Dictionary of National Biography, 1885-1900/Dixon, John (1740?-1780?)
DIXON, JOHN (1740?–1780?), mezzotint engraver, was born in Dublin about 1740. He received his art training in the Dublin Society's schools, of which Robert West was then master, and began life as an engraver of silver plate. Having, however, run through a small fortune left to him by his father, he removed to London about 1765, and in the following year became a member of the Incorporated Society of Artists, with whom he exhibited until 1775. His portraits of Dr. Carmichael, bishop of Meath (afterwards archbishop of Dublin), after Ennis, and of Nicholas, viscount Taaffe, after Robert Hunter, appear to have been engraved before he left Ireland; but soon after his arrival in London he became known by his full-length portrait of Garrick in the character of ‘Richard III,’ after Dance. Some of his best plates were executed between 1770 and 1775; they are well drawn, brilliant, and powerful, but occasionally rather black. Dixon was a handsome man, and married a young lady with an ample fortune, whereupon he retired to Ranelagh, and thenceforward followed his profession merely for recreation. He afterwards removed to Kensington, where he died about 1780.

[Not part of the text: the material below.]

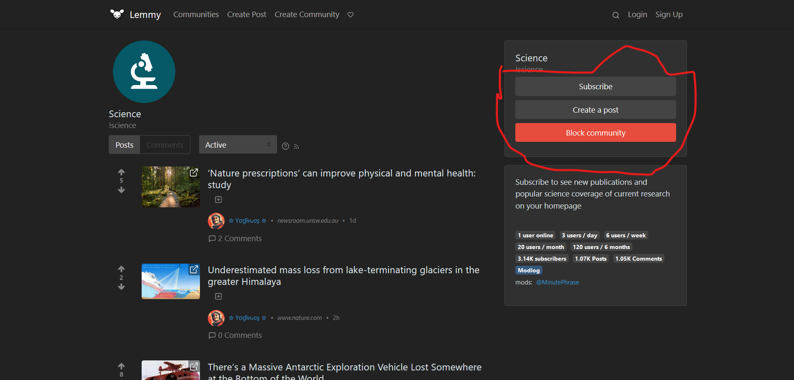Click the sorting help question-mark icon
This screenshot has width=794, height=380.
(285, 146)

Dixon's best engravings are after the works of Sir Joshua Reynolds, and include full-length portraits of Mary, duchess of Ancaster, and Mrs. Blake as ‘Juno,’ and others of William, duke of Leinster, Henry, tenth earl of Pembroke, Elizabeth, countess of Pembroke, and her son, the Misses Crewe, Charles Townshend, chancellor of the exchequer, William Robertson, D.D., Nelly O'Brien, and Miss Davidson, a young lady whose death in 1767 caused her parents so much grief that they are said to have destroyed the plate and all the impressions they could obtain. Besides the portraits above mentioned, Dixon engraved a group of David Garrick as ‘Abel Drugger,’ with Burton and Palmer as ‘Subtle’ and ‘Face,’ after Zoffany; a full-length of Garrick alone, from the same picture; a half-length of Garrick, after Hudson; William, earl of Ancrum, afterwards fifth marquis of Lothian, full-length, after Gilpin and Cosway; Henry, third duke of Buccleuch and Queensberry, and Joshua Kirby, after Gainsborough; Rev. James Hervey, after J. Williams; Sir William Browne, M.D., after Hudson; ‘Betty,’ a pretty girl who sold fruit near the Royal Exchange, after Falconet; and William Beckford, both full-length and three-quarter reversed, after a drawing by himself. Other plates by him are ‘The Frame Maker,’ after Rembrandt; ‘The Flute Player,’ after Frans Hals; and ‘The Arrest’ and ‘The Oracle,’ after his own designs. Forty plates by him are described by Mr. Chaloner Smith.
[Redgrave's Dict. of Artists of the English School, 1878; Chaloner Smith's British Mezzotinto Portraits, 1878–83, i. 203–18; Catalogues of the Exhibition of the Society of Artists, 1766–1775.]